**The exercise:** Please quote everything from the line containing "You are a GUI" down to the end of the records, including both ends, and leave the pictures out of your answer.

**Records of locating words and elements:**

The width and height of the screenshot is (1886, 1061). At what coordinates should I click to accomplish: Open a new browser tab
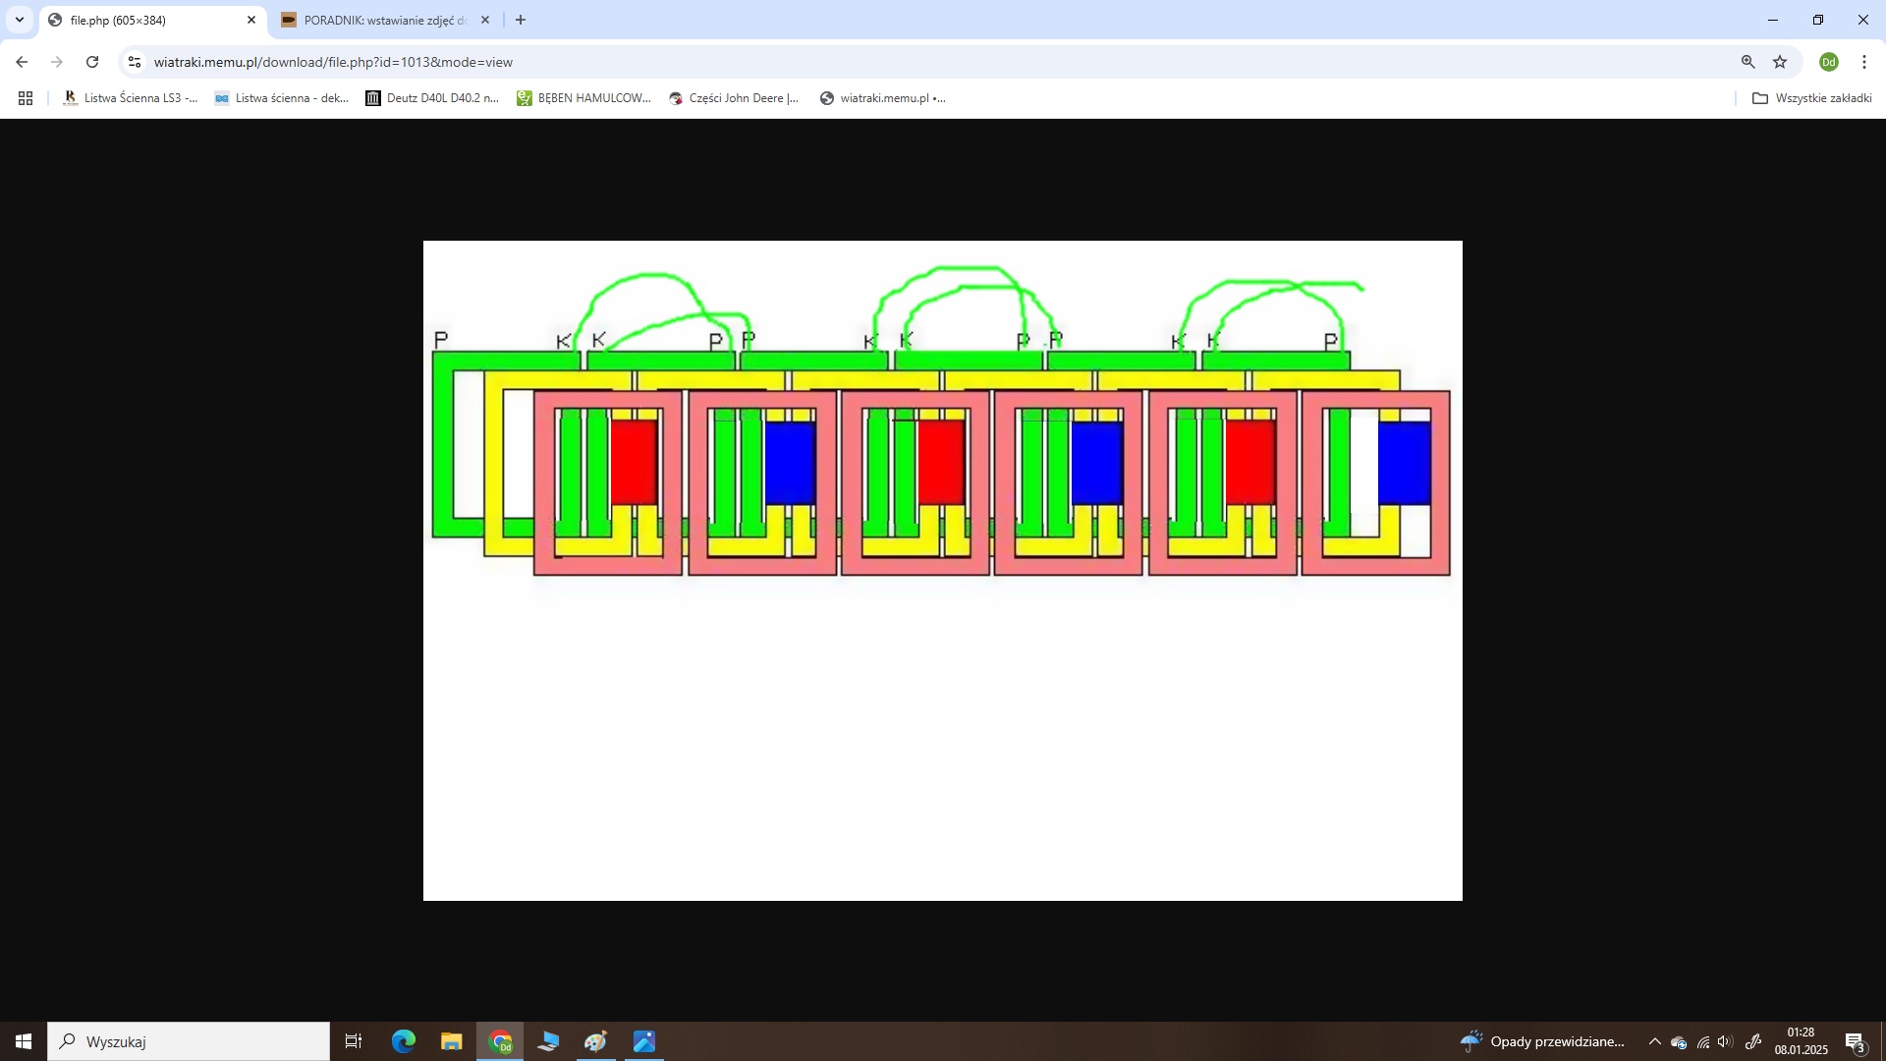click(521, 20)
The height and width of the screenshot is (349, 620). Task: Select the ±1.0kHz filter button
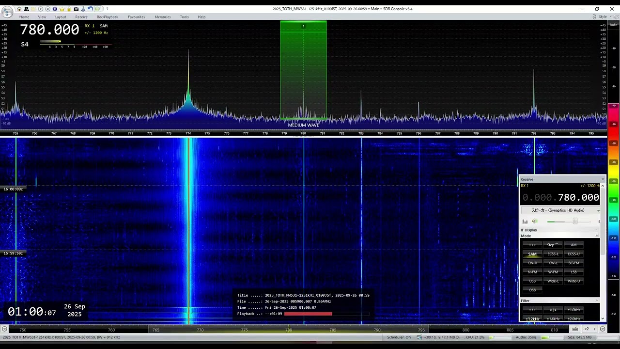coord(574,310)
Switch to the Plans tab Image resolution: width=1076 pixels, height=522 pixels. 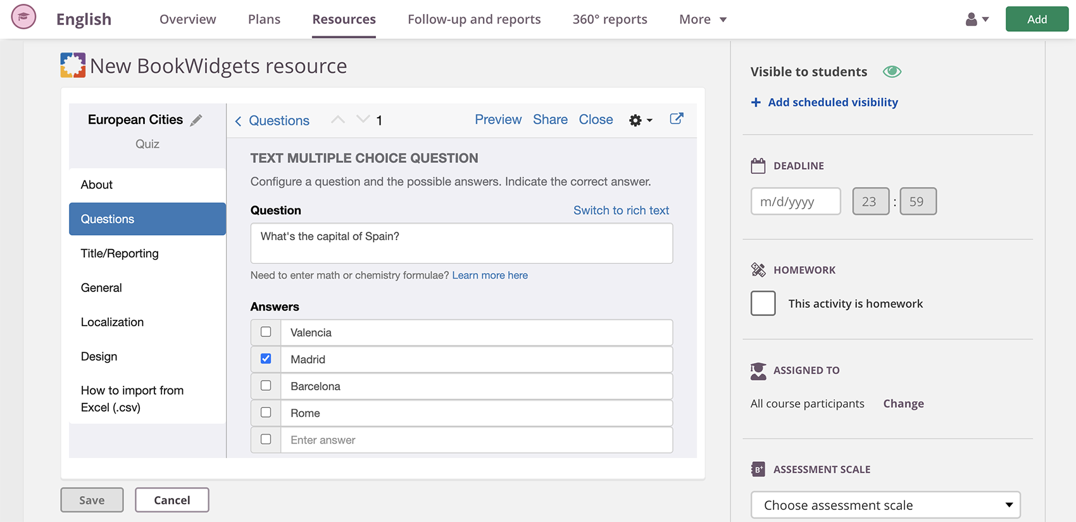pyautogui.click(x=264, y=20)
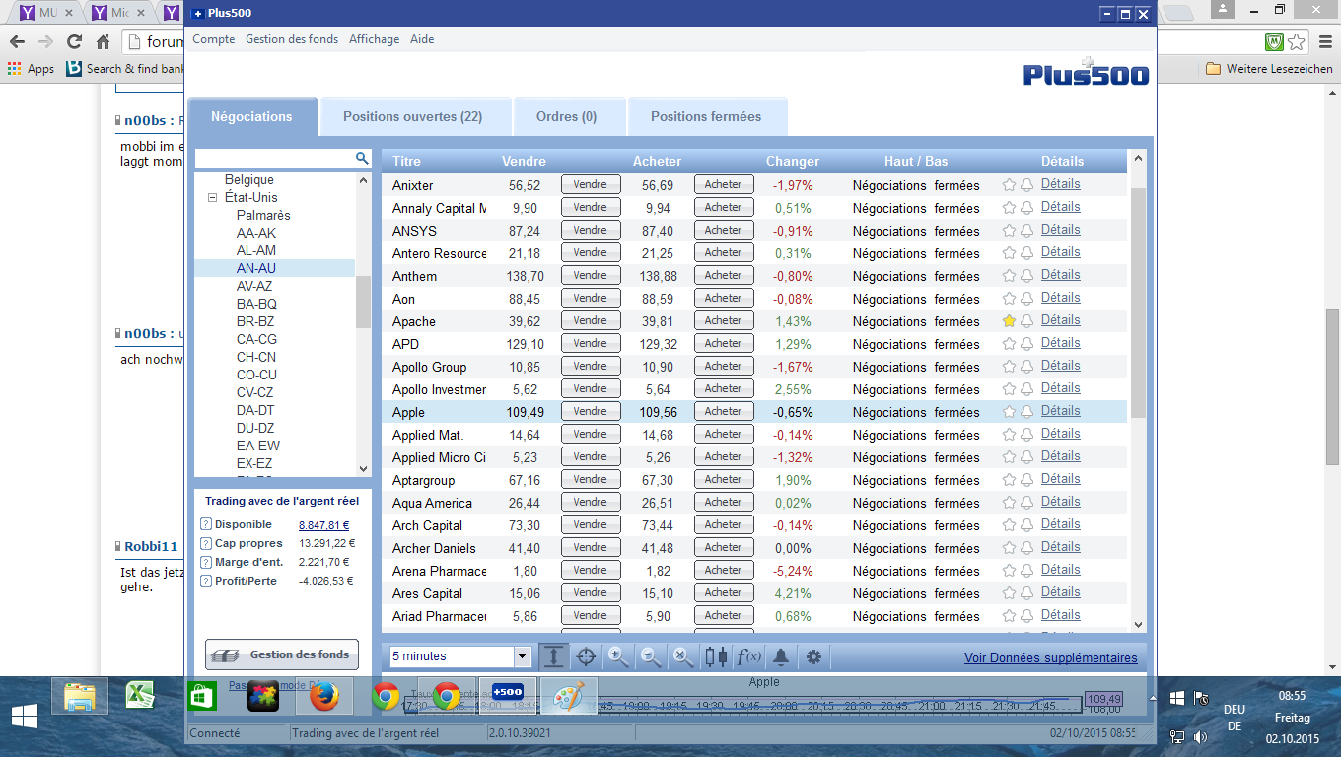Screen dimensions: 1341x757
Task: Collapse the État-Unis tree node
Action: [x=212, y=198]
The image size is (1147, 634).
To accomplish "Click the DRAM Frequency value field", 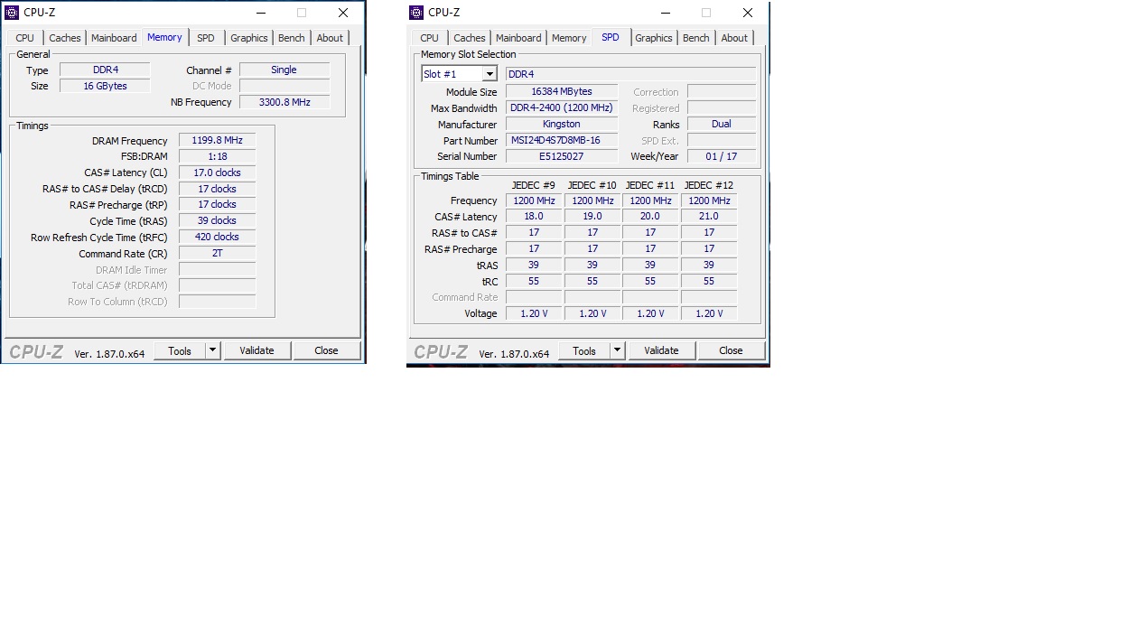I will (x=217, y=141).
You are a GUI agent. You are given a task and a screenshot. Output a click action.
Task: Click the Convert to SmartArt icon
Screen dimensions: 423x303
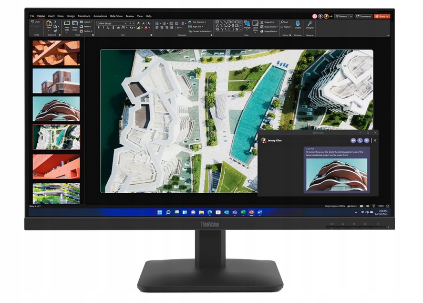point(196,30)
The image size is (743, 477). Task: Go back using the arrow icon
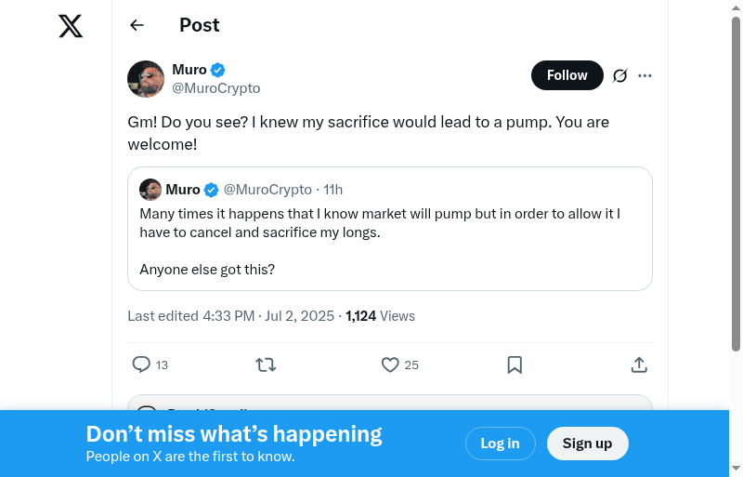(x=137, y=25)
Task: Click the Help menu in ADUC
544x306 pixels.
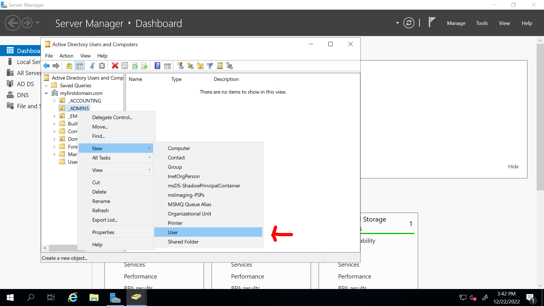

**Answer to this problem:**
You are a GUI agent. You are given a task and a screenshot. Output a click action.
Task: Click the Convert to SmartArt icon
Screen dimensions: 423x303
point(196,30)
The image size is (743, 477). Task: Go back using the arrow icon
(x=137, y=25)
Task: Click the Help menu in ADUC
544x306 pixels.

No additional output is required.